RCIGM recently expanded their pool of available data to include two healthy adult population sequencing variant databases from the UK and Mexico City. In doing this, RCIGM is able to match infants’ genome variant data to healthy grown adults, ultimately helping them determine which genome variants were present in healthy adults and therefore likely harmless. As a result, RCIGM has been able to effectively reduce the number of false positives in affected newborns from 97 to three percent, resulting in far fewer anxious families.

In this type of scenario, speed and accuracy of diagnosis are critical – which means you need to get access to the genomic data conveniently and quickly. All too often, data-driven decisions in healthcare may fall short, not because data is unavailable, but because it’s inaccessible. If newborn screening projects could better share genomic data from across the planet, this could have a huge positive impact on the health outcomes for infants everywhere.

Such sharing sounds great in theory, but it can be really difficult in practice. While it would be great to have all the data ever needed wrapped up neatly in one database, that’s just not reality, especially in healthcare. As organizations grow and their data infrastructure becomes more distributed, data engineers, scientists and analysts are increasingly being required to join data that might reside in different data sources or might not even exist in the same datacenter or be controlled by the same entity.

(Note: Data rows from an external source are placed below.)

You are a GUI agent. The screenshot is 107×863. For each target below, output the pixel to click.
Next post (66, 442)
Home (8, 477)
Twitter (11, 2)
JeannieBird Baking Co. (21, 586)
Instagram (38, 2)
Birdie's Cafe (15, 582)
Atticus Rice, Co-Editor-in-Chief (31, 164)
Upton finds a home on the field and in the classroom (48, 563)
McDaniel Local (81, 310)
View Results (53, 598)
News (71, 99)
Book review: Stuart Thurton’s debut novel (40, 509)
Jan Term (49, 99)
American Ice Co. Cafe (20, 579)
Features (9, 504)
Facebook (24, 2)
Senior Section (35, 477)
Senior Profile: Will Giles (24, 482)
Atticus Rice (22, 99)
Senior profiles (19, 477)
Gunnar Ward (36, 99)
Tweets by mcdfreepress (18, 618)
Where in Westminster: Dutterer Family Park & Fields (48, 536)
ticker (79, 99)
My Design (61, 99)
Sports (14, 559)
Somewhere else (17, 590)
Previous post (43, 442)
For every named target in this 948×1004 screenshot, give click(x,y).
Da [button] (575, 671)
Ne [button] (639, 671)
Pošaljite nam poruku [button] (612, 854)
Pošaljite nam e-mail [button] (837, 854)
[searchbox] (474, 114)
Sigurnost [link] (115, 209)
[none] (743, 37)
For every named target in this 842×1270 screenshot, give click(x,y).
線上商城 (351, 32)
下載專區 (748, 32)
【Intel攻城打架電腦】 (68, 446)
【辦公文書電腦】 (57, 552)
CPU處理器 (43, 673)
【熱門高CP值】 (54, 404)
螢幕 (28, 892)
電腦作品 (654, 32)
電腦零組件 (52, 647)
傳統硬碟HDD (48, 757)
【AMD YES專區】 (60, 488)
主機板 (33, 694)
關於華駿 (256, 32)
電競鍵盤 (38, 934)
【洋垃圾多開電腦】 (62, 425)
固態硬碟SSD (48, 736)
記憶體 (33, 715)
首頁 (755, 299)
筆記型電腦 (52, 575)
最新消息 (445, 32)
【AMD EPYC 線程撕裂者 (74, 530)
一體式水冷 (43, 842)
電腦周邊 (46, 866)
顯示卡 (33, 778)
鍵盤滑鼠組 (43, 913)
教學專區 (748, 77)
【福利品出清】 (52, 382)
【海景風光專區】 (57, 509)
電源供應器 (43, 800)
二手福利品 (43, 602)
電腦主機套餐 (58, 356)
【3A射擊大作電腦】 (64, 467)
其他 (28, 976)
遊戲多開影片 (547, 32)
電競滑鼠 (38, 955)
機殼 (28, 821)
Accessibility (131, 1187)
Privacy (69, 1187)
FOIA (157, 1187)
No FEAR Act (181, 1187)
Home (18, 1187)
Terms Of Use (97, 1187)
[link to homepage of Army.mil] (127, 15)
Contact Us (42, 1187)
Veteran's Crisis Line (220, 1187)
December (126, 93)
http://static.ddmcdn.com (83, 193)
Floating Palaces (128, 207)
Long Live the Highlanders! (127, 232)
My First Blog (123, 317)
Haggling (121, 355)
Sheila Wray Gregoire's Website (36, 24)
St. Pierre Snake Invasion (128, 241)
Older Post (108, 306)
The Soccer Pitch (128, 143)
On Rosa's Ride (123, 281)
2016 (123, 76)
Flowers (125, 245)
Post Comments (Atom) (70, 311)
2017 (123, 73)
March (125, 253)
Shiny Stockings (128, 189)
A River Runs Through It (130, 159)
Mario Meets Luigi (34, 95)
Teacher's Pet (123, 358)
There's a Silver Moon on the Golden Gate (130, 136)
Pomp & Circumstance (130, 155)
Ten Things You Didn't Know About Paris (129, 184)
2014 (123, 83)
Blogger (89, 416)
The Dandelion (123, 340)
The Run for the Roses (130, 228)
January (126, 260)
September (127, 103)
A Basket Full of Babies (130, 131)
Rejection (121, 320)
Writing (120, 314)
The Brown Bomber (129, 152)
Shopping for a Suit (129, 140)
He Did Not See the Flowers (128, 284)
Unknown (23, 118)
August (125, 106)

This kind of cross-silo query is referred to as a growth ‘federated query’ and it is emerging as an increasingly critical capability for hospitals, as data volumes, demand for analytics, and the cross-industry need for greater collaboration grow. It behooves hospitals to implement database technology that supports the federated query model. For instance:

  • Multimodal data support – At the most basic level, database technology should include support for multimodal data, or information composed of different types of data sources and formats. In the context of healthcare, multimodal data might include data collected from a person’s electronic health record; an image captured by an X-ray; genomic data; and more.
    It is this ability to combine data from multiple sources in multiple formats that can produce more accurate results in reaching a diagnosis. Databases in healthcare should allow hospitals to query multiple heterogeneous data sources in real-time, without the need for traditional extract, transfer and load (ETL) processes, which can delay insights by “batching” data.
  • Data Remains at Rest – Secondly, the technology should support the querying of diverse data sources without requiring that the data be physically moved or duplicated. Redundant data storage is avoided by retrieving only the necessary information from the source system.
  • Simplified Governance – Thirdly and relatedly, as an additional benefit of keeping data in place, the database technology should drastically simplify regulatory compliance with strict data residency laws. Instead of moving U.S. data to a European-based analytics system, for example, the technology should support running the data with U.S. servers, therefore ensuring HIPAA compliance.

In a federated query, different organizations return only anonymized results to a central query platform, where researchers can then analyze the combined data. In this way, the database technology supports the dynamic sharing of necessary information without breaching patient privacy and while also adhering to the localized data governance rules concerning the storage and sharing of healthcare data.

Federated queries are the future of healthcare data – allowing researchers to access and analyze heterogeneous data sets both within an individual hospital setting or across multiple organizations (like hospitals or research organizations) without physically sharing or transferring that data. As healthcare data volumes only expand in the coming years, federated query functionality will grow more critical, and modern database technologies must be up for the job, delivering a trusted shared research environment for disease diagnosis and treatment.